I believe you're refering to the "Runt."

Smaller ones do tend to get picked on, and sometimes killed.

Ya just never know.


----------



## Apott05 (Jul 19, 2005)

hate to have that happen to one of my p's. Like said above i would remove him heal him. wait till he gets bigger then try re introducing him. Goodluck


----------



## 2PiRaNhA~2FuRrY (Nov 1, 2005)

I really bad ideas in the begining that you put the small red with the big one...small red always will get pick on.

Take it out from the tank, put it different tank and treat it with melafix and salt. Turn up your temp and do 40% weekly water change. Grow it up until it get to the same size as the other, then you can put them together.


----------



## Coldfire (Aug 20, 2003)

Move him to a seperate tank. That way he can heal up, and you can target feed him. Hopefully, in a short amount of time his size will start catching up so you can reintroduce him.

His fin nips should heal in about a week.


----------



## Lucouk (Sep 29, 2006)

loco how big are your P'S


----------



## assclown (Dec 12, 2005)

thing you will have to consider, if his "personality" or his pecking order is still low
this will still happen twords him, size has no matter in terms of "getting picked on"
it depends on several factors including teritories.

a 60G tank is too small IMO, you are prob dealing with terriotry issues


----------



## ...Jay... (Nov 2, 2006)

if you leave him, he will probably get less food, and not grow as fast, and the gap in size will get bigger until they kill him.
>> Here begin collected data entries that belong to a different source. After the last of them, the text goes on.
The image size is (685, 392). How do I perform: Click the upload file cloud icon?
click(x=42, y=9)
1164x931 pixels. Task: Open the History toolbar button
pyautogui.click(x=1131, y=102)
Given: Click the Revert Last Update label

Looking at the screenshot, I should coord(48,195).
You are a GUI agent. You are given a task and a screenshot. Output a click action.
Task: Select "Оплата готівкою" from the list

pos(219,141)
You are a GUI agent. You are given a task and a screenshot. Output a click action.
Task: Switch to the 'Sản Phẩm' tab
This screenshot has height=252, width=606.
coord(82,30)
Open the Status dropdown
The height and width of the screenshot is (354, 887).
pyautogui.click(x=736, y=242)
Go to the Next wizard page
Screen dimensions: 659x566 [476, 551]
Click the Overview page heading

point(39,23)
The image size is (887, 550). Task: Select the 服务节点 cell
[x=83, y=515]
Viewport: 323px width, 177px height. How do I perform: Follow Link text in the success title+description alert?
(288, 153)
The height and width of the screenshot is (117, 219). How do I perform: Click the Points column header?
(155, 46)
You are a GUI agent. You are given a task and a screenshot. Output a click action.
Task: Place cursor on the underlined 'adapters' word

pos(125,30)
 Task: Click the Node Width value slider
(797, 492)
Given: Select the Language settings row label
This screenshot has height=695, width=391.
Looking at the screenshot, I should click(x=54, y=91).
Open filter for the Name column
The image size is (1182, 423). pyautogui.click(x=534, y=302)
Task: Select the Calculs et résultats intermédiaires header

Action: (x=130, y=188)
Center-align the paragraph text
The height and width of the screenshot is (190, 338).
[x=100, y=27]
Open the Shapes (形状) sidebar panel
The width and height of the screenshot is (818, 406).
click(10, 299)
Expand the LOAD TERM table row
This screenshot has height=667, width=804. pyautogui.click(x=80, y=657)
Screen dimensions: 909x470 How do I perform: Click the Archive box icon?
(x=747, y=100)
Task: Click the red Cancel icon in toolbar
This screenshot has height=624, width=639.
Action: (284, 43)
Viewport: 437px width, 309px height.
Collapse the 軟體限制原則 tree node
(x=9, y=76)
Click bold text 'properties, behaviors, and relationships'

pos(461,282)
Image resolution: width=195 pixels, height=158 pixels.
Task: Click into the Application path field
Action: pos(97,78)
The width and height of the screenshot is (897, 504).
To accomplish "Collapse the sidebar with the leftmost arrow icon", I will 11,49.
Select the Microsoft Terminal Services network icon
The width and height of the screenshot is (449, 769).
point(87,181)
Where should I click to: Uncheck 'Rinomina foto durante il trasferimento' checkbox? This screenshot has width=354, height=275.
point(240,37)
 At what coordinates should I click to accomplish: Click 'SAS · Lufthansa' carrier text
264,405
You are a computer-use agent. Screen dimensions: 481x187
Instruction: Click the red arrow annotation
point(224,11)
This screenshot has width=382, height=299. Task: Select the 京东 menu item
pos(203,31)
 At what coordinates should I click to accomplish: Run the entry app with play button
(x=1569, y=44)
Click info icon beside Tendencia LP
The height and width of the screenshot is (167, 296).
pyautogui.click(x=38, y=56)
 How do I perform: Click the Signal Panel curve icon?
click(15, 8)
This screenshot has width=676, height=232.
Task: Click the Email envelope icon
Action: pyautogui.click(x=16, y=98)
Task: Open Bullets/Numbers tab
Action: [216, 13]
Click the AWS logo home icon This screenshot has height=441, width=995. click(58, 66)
But if your not getting a bigger tank, it might not be a bad thing to just let him go. Or see if you can find someone else wants to take him off your hands.


----------



## kilicar (Nov 3, 2006)

i would move him and grow him first, if not then make sure they are always well fed, perhaps lower the temp a tad too


----------



## joey'd (Oct 26, 2005)

every case is different, sometimes they get killed off other times they get more aggressive, but in nature as alwasy it survival of the fitest


----------



## PygoFanatic (May 2, 2006)

Keep movin...nothing to see here folks..


----------



## FishHulk (Dec 8, 2006)

the only other tank i have is a newt tank that's cold and a 2 gallon tank. that's why i was suggesting putting him in a breeder net for a while? would this work?


----------



## assclown (Dec 12, 2005)

read my above post before you do all of the hastle


----------



## crazyhubcaps (Jan 9, 2007)

this is my bigest and i have 4 babys in there i hope he dont eat them


----------



## taylorhedrich (Mar 2, 2005)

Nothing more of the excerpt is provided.